How might this affect tax-exempt organizations? With increased employment costs for individuals making more than $1 million per year, some organizations may be forced into revisiting pay structures, salaries and benefits for their leaders as a means of mitigating the effects of excise tax. However, it is worth noting that this change in excise tax doesn't go into effect until the 2026 tax year, giving organizations some additional time to plan and prepare.
In 2026, the estate and lifetime gift tax exemption will be permanently set at $15 million for single filers and $30 million for married couples filing jointly, indexed for inflation going forward, while charitable nonprofits will still play a role in helping reduce estate and lifetime tax liability through donations.
With OBBBA now in full effect, leaders of tax-exempt organizations need to make it a priority to learn what's included in the bill that could affect their tax planning and operations moving forward.
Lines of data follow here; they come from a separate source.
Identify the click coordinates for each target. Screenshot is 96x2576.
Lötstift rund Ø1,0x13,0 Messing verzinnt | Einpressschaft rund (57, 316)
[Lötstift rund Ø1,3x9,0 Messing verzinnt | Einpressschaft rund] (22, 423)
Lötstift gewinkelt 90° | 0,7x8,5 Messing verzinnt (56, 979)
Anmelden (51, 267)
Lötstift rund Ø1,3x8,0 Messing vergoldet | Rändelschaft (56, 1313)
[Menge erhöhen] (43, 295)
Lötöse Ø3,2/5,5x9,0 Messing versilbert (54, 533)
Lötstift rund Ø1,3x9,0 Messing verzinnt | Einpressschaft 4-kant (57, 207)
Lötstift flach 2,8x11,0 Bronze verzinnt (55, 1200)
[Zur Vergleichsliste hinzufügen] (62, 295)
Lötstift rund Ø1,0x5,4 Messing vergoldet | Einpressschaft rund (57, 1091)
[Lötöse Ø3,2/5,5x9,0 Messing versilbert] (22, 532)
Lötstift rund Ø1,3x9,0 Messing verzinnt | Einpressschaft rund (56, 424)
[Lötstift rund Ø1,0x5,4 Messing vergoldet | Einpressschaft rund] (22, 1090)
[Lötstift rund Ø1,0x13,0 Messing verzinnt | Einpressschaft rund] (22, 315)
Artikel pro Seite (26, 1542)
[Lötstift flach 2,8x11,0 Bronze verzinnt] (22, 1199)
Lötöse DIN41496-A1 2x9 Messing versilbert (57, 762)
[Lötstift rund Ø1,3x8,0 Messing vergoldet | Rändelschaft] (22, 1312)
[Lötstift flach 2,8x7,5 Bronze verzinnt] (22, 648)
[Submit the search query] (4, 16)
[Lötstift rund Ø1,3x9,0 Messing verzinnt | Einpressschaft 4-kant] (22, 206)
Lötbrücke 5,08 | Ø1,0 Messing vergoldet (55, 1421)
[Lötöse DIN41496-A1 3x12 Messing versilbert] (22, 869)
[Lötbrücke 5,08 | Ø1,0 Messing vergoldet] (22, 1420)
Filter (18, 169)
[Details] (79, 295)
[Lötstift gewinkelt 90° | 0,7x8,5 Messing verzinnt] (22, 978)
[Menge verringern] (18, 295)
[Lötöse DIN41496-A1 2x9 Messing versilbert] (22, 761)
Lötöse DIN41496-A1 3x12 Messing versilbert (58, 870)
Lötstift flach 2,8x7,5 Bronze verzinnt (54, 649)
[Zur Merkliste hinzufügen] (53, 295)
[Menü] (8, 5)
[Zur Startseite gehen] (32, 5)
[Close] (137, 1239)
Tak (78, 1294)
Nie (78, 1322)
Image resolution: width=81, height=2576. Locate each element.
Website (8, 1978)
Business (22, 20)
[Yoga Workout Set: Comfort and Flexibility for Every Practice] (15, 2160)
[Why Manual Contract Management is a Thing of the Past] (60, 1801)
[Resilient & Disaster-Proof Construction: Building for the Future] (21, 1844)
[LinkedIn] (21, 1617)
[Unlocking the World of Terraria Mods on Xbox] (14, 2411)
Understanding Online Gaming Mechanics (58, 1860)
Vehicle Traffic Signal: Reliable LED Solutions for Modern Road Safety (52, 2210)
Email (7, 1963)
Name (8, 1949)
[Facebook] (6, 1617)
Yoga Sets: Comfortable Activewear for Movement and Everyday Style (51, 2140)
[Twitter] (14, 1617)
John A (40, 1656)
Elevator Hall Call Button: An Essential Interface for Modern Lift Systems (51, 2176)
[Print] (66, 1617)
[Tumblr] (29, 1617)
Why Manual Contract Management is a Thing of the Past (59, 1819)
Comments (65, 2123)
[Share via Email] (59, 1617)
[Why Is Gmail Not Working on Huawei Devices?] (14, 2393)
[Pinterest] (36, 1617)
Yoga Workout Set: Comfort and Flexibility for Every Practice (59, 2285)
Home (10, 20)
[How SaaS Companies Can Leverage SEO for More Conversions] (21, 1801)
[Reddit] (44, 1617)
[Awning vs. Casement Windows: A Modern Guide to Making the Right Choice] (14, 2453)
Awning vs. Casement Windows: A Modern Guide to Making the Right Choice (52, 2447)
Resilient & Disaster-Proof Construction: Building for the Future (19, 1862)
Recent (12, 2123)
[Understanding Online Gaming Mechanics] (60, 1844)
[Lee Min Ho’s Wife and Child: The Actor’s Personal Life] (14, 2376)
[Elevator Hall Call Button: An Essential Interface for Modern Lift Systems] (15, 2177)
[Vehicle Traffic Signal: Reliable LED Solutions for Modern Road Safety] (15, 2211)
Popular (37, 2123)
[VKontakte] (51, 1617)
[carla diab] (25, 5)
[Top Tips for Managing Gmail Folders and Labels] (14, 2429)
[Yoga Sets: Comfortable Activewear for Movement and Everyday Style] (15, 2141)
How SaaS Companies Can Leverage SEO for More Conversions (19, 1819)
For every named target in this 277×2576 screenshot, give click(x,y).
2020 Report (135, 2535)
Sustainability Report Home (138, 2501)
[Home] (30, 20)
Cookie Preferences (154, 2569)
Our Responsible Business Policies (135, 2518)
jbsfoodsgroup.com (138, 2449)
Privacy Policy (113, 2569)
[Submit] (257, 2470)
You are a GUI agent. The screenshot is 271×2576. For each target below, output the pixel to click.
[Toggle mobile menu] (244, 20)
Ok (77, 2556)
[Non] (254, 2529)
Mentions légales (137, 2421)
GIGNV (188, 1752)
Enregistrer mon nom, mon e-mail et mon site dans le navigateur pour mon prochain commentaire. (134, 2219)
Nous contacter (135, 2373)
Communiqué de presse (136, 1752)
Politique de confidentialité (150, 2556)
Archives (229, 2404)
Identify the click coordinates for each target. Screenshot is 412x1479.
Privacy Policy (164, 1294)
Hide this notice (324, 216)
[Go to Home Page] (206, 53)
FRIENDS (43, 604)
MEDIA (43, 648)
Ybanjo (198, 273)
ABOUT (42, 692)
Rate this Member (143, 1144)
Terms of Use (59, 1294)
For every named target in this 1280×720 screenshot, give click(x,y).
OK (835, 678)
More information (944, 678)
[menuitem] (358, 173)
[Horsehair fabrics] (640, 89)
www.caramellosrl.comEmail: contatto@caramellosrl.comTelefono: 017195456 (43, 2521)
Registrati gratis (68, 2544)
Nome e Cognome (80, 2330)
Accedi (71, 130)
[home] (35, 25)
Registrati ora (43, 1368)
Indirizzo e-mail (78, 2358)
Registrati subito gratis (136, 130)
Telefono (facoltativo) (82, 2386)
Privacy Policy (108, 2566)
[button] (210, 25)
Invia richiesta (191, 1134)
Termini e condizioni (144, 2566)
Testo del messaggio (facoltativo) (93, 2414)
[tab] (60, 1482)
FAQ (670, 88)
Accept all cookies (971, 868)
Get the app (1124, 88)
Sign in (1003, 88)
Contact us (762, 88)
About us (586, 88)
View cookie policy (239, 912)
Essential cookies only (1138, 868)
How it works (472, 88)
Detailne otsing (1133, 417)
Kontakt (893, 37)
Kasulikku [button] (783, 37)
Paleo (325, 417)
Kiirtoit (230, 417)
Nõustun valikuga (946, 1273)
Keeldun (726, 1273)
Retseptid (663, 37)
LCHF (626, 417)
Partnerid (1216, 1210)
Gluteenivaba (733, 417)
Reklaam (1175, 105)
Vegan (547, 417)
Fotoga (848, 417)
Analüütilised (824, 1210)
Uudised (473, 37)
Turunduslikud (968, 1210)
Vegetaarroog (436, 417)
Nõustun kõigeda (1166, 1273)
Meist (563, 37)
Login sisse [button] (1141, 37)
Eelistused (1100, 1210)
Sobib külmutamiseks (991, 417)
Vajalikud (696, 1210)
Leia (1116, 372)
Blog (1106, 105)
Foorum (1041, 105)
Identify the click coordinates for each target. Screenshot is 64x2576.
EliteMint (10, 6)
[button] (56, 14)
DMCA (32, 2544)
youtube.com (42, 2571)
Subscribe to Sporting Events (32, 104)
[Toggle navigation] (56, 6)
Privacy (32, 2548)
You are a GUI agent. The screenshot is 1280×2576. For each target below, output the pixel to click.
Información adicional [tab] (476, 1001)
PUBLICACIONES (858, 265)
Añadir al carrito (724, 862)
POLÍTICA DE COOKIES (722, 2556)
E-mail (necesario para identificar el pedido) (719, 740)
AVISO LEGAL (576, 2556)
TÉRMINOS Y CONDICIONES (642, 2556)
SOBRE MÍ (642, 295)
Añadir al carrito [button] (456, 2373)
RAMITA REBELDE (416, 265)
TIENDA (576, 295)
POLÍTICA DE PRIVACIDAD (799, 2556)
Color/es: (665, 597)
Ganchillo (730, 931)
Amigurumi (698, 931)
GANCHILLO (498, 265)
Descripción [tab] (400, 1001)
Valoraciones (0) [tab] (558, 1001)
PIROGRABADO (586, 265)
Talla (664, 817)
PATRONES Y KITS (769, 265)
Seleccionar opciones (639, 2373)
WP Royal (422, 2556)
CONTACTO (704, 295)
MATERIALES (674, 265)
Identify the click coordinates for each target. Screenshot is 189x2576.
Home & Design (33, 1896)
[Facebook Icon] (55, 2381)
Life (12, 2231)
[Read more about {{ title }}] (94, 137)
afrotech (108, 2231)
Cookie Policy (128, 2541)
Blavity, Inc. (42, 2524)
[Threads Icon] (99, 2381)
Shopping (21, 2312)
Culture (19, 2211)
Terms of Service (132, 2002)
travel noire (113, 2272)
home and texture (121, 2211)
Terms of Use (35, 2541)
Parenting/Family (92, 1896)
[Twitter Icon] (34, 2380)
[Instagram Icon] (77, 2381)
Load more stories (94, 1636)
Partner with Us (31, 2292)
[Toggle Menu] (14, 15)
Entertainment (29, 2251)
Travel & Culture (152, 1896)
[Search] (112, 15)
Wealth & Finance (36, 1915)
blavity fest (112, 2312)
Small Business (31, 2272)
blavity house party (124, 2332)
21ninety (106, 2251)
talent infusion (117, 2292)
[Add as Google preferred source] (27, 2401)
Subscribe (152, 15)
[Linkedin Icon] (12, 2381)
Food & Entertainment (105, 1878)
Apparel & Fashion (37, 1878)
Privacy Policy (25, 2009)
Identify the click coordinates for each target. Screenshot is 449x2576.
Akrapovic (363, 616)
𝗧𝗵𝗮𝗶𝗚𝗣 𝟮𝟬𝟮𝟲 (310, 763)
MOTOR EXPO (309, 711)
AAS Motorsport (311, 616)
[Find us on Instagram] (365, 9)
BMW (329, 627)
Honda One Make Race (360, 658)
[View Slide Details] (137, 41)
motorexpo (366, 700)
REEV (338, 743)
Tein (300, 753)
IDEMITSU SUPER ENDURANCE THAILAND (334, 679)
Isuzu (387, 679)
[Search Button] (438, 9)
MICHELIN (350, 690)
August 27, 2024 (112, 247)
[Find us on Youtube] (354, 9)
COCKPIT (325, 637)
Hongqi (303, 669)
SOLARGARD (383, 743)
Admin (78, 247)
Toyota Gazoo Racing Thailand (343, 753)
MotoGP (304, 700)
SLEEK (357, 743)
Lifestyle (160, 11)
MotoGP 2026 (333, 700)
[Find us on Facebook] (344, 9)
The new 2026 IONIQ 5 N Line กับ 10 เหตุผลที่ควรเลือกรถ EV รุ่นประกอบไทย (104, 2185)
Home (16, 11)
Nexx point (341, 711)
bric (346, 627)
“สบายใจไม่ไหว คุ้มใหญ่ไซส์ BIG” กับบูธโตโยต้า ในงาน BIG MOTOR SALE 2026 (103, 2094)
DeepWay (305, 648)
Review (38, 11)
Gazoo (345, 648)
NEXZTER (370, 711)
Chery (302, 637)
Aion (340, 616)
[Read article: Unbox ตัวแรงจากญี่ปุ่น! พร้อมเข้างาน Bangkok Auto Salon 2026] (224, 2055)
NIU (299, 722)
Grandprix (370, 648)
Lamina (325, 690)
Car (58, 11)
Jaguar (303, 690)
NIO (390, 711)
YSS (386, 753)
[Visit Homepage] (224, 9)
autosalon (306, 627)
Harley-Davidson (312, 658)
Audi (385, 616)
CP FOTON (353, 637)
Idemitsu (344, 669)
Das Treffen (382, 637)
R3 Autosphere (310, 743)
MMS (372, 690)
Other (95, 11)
Some of the changes under OBBBA may be advantageous for tax-exempt organizations (including some of the charitable giving incentives), whereas others could be problematic (including broader excise taxes on salaries and higher taxes on university endowments). Regardless, by knowing what's gone into effect and how it could impact your organization, you can plan accordingly and file with confidence.
During these times of change, organizational leaders are also encouraged to check in with their financial advisors and professional tax planners. This can be a great way to receive tailored insights and guidance regarding the many ways in which OBBBA could affect your organization, as well as practical tax-planning strategies to protect your long-term vision and mission.